#### Text passage
* * * *
General Discussion
Related: Editorials & Other Articles, Issue Forums, Alliance Forums, Region ForumsTEXAS is NO. 1
days not over but for the first time Texas has the most new cases than any other state with a little over 3600 today. That more than 1200 more than any other single day after 2 weeks of almost continuous new daily records. Congrats Governor Abbott for that brilliant decision to re-open BEFORE the peak
https://www.worldometers.info/coronavirus/country/us/
SWBTATTReg
(22,112 posts)claim numbers weren't what they were, etc. I feel that he's going down the drain hole really fast here...especially when the virus does its own thing, regardless of what he says or do.
Be safe all in TX!
Stallion
(6,474 posts)now over 3700
marlakay
(11,451 posts)Live in San Antonio. She has been perfect since it started even getting groceries curbside but she just signed boys up at club pool, they did take everything away but pool and you bring your own chair but I am concerned about them touching handrails or getting to close to kids.
But I understand my daughter after 3 month of homeschooling and watching them do nothing but play games online.
I heard pools are pretty safe with chlorine.
LisaM
(27,803 posts)Needless to say, we postponed this some time ago, but one of our group who lives on Texas had already warned us not to come because the governor was being so lax, and I think that was in April.
budkin
(6,699 posts)Christ.
Ms. Toad
(34,062 posts)There are 2 more hours in worldometers day . . . someone might beat Texas yet!
Midnight Writer
(21,745 posts)Stallion
(6,474 posts)The closest competitor is California, with 3440.
If it moves like NY, it's about 15 days from a peak of over 10,000/day.
herding cats
(19,564 posts)It's Texas trying to blame increases on prison testing on our current increase. Just my guess here.
I checked and this is either hidden or doesn't show in the mobile version, but another DUer told me me it was there on Worldometers below the graphs.
Texas: "The reported cases for June 16 include 2,622 new cases and 1,476 cases that were previously diagnosed among Texas Department of Criminal Justice inmates but that had not been reported by local health departments (887 from Anderson County and 589 from Brazoria County)."
Ms. Toad
(34,062 posts)Thanks for the heads up that I will soon need to go back and update every number.
What happens is that initially the new cases show up on the day they are first counted. Then, as they figure out when they should have been diagnosed they retroactively adjust the daily numbers. This will be the second biggest retroactive adjustment I've needed to make. (The biggest was between 2 and 4,000 2-3 weeks ago). I had to adjust cases all the way back to March.
ETA: If you scroll down, it's in the June 16 updates in the World page. You have to drop it open to see the update.
* * * *
#### Recorded information
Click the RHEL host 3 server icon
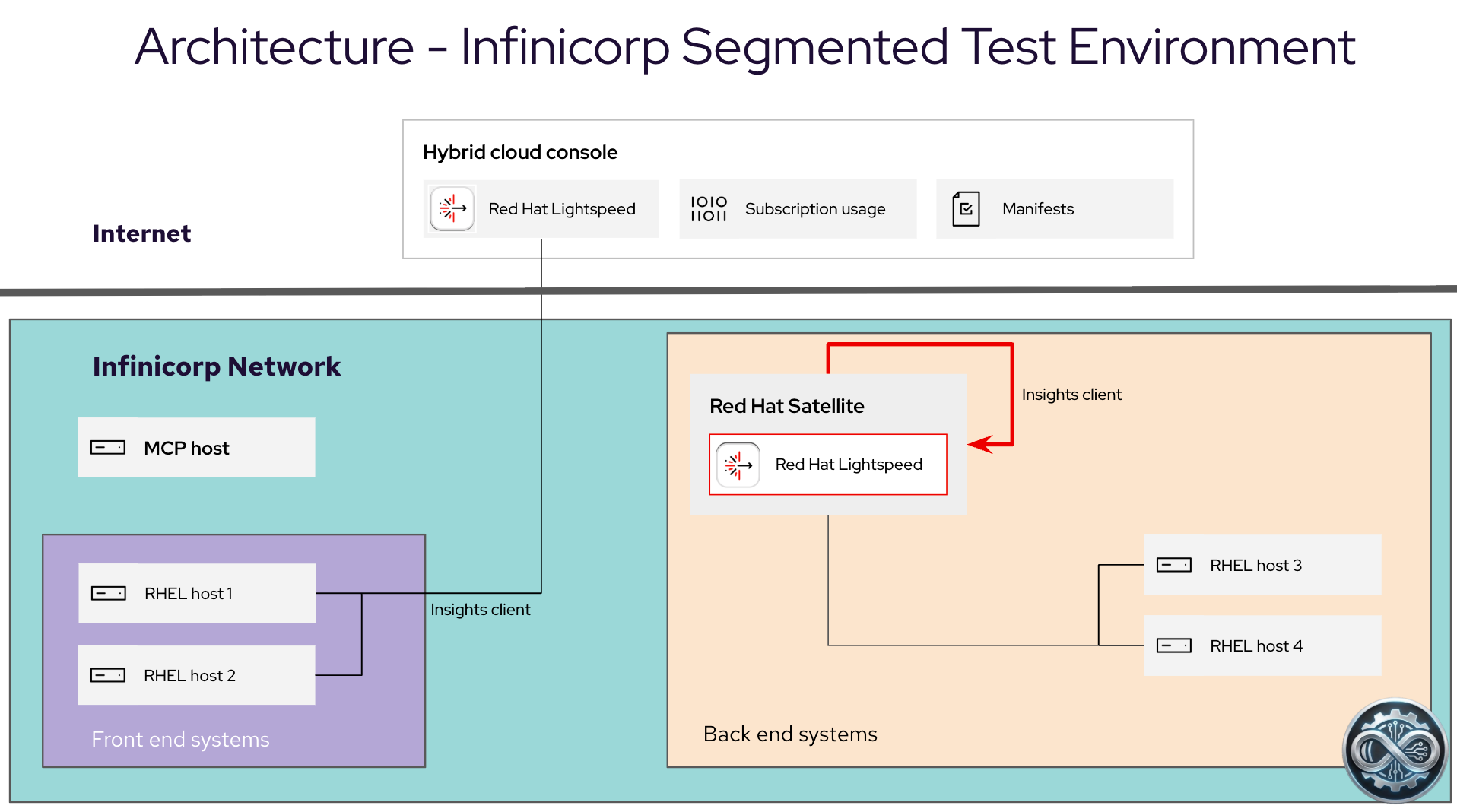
* * * *
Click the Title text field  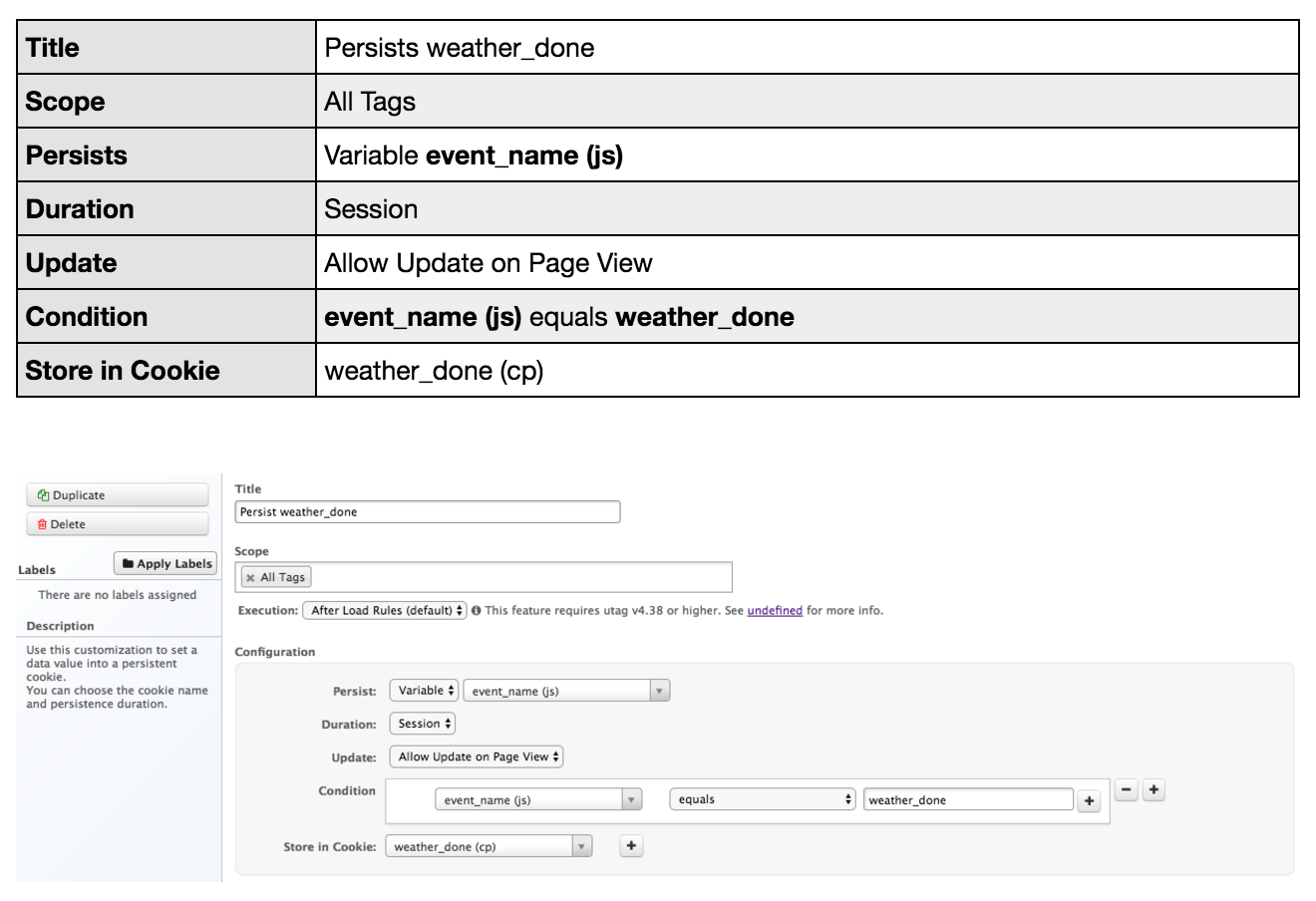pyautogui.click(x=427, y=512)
* * * *
#### Tasks to perform
(1) In the forum thread about Texas coronavirus cases, which state is named as the closest competitor to Texas, and with how many new cases?
(2) Extend the forum thread about Texas coronavirus cases beyond its last post.
The items play no part in this work.

#### Results in order
(1) California, with 3440 new cases.

(2)
herding cats
(19,564 posts)I haven't double checked yet, but I do believe the official count was still a record for Texas. Which they muddied up with this new method of reporting.
I know in my county cases are reported Willy-nilly. Several come in within a few days and others are so far out they're "recovered" before the state announced them.
I know of one case where a woman from a long term care facility was in an ambulance to another county due to her Covid-19 symptoms and died before arriving. Her postmortem testing was later done there and her death is in that county, officially.
Ms. Toad
(34,062 posts)We know what is subtracted from today's total - but we don't know where those will ultimately be added back in. The added cases will bump up some prior day totals.
For example, the last readjustment came close to moving the day we crossed 100,000 deaths one day earlier. This adjustment for Texas may move it back to May 24, since on May 25 (Memorial day) the total is now 100,025. If the Texas adjustment shifts 25 of its newly discovered cases before May 24 we will have crossed 100,000 on Sunday, rather than Memorial day.
herding cats
(19,564 posts)I have a spreadsheet I update weekly which will need adjusting after this.
Ms. Toad
(34,062 posts)I've got extra columns comparing each day to the same day of the prior week, a weekly average on a fixed day, the day to prior day comparison.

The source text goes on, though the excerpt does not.